• [Task directions]: Your task is to output the entries below word for word.

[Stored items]
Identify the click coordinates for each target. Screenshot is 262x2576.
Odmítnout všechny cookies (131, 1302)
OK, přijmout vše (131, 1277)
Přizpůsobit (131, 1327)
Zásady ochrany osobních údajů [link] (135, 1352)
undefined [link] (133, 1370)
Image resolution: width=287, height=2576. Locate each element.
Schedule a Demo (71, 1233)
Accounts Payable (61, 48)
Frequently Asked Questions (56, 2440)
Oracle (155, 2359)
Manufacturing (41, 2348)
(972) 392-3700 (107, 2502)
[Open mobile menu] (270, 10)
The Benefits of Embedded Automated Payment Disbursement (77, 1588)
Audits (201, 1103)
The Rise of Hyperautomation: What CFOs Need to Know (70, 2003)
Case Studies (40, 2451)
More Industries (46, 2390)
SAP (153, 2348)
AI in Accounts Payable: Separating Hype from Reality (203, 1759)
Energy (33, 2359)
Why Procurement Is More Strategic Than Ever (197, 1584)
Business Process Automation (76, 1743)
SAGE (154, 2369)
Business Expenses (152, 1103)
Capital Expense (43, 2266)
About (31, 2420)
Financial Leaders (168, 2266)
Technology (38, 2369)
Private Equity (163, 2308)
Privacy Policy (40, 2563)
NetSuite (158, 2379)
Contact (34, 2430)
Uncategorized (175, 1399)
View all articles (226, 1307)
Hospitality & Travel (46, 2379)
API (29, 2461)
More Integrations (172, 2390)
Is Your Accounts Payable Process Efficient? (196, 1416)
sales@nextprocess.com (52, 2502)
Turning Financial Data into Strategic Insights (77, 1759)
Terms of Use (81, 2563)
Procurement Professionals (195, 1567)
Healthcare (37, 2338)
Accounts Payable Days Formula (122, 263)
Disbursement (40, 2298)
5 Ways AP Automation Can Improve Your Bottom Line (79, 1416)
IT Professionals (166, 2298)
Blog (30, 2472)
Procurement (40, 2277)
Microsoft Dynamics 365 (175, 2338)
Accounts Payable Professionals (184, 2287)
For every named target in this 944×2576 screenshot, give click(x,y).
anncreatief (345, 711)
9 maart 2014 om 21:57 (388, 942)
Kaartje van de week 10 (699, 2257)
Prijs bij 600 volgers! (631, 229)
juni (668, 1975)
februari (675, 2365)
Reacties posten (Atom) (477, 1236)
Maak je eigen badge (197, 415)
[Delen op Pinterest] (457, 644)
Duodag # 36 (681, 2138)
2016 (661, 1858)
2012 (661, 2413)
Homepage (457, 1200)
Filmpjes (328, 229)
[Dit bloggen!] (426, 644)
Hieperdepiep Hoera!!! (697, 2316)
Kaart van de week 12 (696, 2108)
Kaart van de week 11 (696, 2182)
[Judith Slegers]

• [Response for this exercise]:
Identify the click coordinates for each target. Screenshot is 262x2576.
Odmítnout všechny cookies (131, 1302)
OK, přijmout vše (131, 1277)
Přizpůsobit (131, 1327)
Zásady ochrany osobních údajů [link] (135, 1352)
undefined [link] (133, 1370)
Image resolution: width=287, height=2576. Locate each element.
Schedule a Demo (71, 1233)
Accounts Payable (61, 48)
Frequently Asked Questions (56, 2440)
Oracle (155, 2359)
Manufacturing (41, 2348)
(972) 392-3700 (107, 2502)
[Open mobile menu] (270, 10)
The Benefits of Embedded Automated Payment Disbursement (77, 1588)
Audits (201, 1103)
The Rise of Hyperautomation: What CFOs Need to Know (70, 2003)
Case Studies (40, 2451)
More Industries (46, 2390)
SAP (153, 2348)
AI in Accounts Payable: Separating Hype from Reality (203, 1759)
Energy (33, 2359)
Why Procurement Is More Strategic Than Ever (197, 1584)
Business Process Automation (76, 1743)
SAGE (154, 2369)
Business Expenses (152, 1103)
Capital Expense (43, 2266)
About (31, 2420)
Financial Leaders (168, 2266)
Technology (38, 2369)
Private Equity (163, 2308)
Privacy Policy (40, 2563)
NetSuite (158, 2379)
Contact (34, 2430)
Uncategorized (175, 1399)
View all articles (226, 1307)
Hospitality & Travel (46, 2379)
API (29, 2461)
More Integrations (172, 2390)
Is Your Accounts Payable Process Efficient? (196, 1416)
sales@nextprocess.com (52, 2502)
Turning Financial Data into Strategic Insights (77, 1759)
Terms of Use (81, 2563)
Procurement Professionals (195, 1567)
Healthcare (37, 2338)
Accounts Payable Days Formula (122, 263)
Disbursement (40, 2298)
5 Ways AP Automation Can Improve Your Bottom Line (79, 1416)
IT Professionals (166, 2298)
Blog (30, 2472)
Procurement (40, 2277)
Microsoft Dynamics 365 (175, 2338)
Accounts Payable Professionals (184, 2287)
For every named target in this 944×2576 screenshot, give click(x,y).
anncreatief (345, 711)
9 maart 2014 om 21:57 (388, 942)
Kaartje van de week 10 (699, 2257)
Prijs bij 600 volgers! (631, 229)
juni (668, 1975)
februari (675, 2365)
Reacties posten (Atom) (477, 1236)
Maak je eigen badge (197, 415)
[Delen op Pinterest] (457, 644)
Duodag # 36 (681, 2138)
2016 (661, 1858)
2012 (661, 2413)
Homepage (457, 1200)
Filmpjes (328, 229)
[Dit bloggen!] (426, 644)
Hieperdepiep Hoera!!! (697, 2316)
Kaart van de week 12 (696, 2108)
Kaart van de week 11 (696, 2182)
[Judith Slegers]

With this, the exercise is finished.